Dia Internacional em Memória das Vítimas da Escravidão e do Comércio Transatlântico de Pessoas Escravizadas
25 março 2026
Mensagem do secretário-geral António Guterres para o Dia Internacional em Memória das Vítimas da Escravidão e do Comércio Transatlântico de Pessoas Escravizadas
Justiça em ação: encarar a história de frente, promover a dignidade, assumir o controle do futuro
Legenda: O secretário-geral da ONU, António Guterres, discursa na sessão comemorativa da Assembleia Geral para marcar a Abolição da Escravidão e do Tráfico Transatlântico de Pessoas Escravizadas, em 25 de março de 2026.
Hoje, refletimos sobre uma profunda traição à dignidade humana:
O sequestro de milhões de pessoas africanas, arrancadas de suas famílias e comunidades, das quais nunca mais voltariam a ver.

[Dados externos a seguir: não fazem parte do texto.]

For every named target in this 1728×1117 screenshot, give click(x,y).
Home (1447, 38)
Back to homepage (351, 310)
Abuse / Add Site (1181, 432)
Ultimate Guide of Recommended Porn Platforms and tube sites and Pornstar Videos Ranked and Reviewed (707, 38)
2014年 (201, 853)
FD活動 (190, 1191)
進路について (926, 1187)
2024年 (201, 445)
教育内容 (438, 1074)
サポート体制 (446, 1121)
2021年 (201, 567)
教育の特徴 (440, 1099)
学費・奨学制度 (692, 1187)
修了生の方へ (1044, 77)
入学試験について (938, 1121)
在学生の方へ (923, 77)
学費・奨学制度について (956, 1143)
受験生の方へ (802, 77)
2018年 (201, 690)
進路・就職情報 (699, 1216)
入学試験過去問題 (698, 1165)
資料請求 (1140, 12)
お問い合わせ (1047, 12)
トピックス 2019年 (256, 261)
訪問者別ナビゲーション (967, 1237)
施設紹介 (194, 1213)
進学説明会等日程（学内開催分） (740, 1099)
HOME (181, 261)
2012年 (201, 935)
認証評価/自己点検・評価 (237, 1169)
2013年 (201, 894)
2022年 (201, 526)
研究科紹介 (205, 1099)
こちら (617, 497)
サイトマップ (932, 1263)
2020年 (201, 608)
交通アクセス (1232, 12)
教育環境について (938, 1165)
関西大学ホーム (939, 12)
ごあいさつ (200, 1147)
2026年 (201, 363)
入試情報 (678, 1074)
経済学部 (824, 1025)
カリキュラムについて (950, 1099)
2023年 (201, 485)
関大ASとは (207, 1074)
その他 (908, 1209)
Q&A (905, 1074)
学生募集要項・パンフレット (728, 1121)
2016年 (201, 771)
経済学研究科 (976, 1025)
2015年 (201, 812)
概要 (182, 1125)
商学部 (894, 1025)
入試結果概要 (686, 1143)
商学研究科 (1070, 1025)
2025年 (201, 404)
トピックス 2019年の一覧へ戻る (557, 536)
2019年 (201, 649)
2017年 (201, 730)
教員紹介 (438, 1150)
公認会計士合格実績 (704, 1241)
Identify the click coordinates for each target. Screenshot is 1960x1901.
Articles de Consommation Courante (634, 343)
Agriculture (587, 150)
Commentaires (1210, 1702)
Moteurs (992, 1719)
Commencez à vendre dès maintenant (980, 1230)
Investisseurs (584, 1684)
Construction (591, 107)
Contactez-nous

Seu tráfico através do Atlântico, em condições tão cruéis que um em cada sete não sobreviveu à viagem.
E sua escravização nas Américas, onde gerações foram brutalmente exploradas por seu trabalho e privadas de sua humanidade básica.
Esses atos monstruosos constituíram o cerne de uma ordem econômica e social global:
Um sistema nascido da ganância, construído sobre mentiras e imposto pela violência.
Um sistema que prevaleceu por mais de 400 anos — e que ainda hoje assombra o nosso mundo.
Um sistema que refletiu o pior da humanidade.
É por isso que hoje é mais do que um momento de lembrança.
É um momento para enfrentar os legados duradouros da desigualdade e do racismo.
Nunca esqueceremos as vítimas da escravização.
E nunca devemos esquecer o sistema maléfico que a sustentou por tanto tempo:
Estou pensando nas leis que privaram as pessoas escravizadas da alfabetização, da autonomia e da humanidade.
Nas redes econômicas, financeiras e comerciais que permitiram que elites e impérios — incluindo o meu próprio país — acumulassem riqueza construída sobre vidas roubadas e trabalho roubado.
E nas punições bárbaras que mantinham o controle — desde algemas e coleiras de ferro até açoites e violência sexual.
Não se tratava simplesmente de trabalho forçado.
Era uma máquina de exploração em massa e desumanização deliberada de homens, mulheres e crianças.
As feridas são profundas — e muitas vezes passam despercebidas.
Já disse várias vezes que o tráfico transatlântico de pessoas escravizadas foi um crime contra a humanidade que atingiu o cerne da dignidade humana, separou famílias e devastou comunidades.
Para justificar o injustificável, os defensores e beneficiários da escravidão construíram uma ideologia racista — transformando o preconceito em pseudociência.
Essa ordem global perversa prosperou porque o poder agiu sem consciência.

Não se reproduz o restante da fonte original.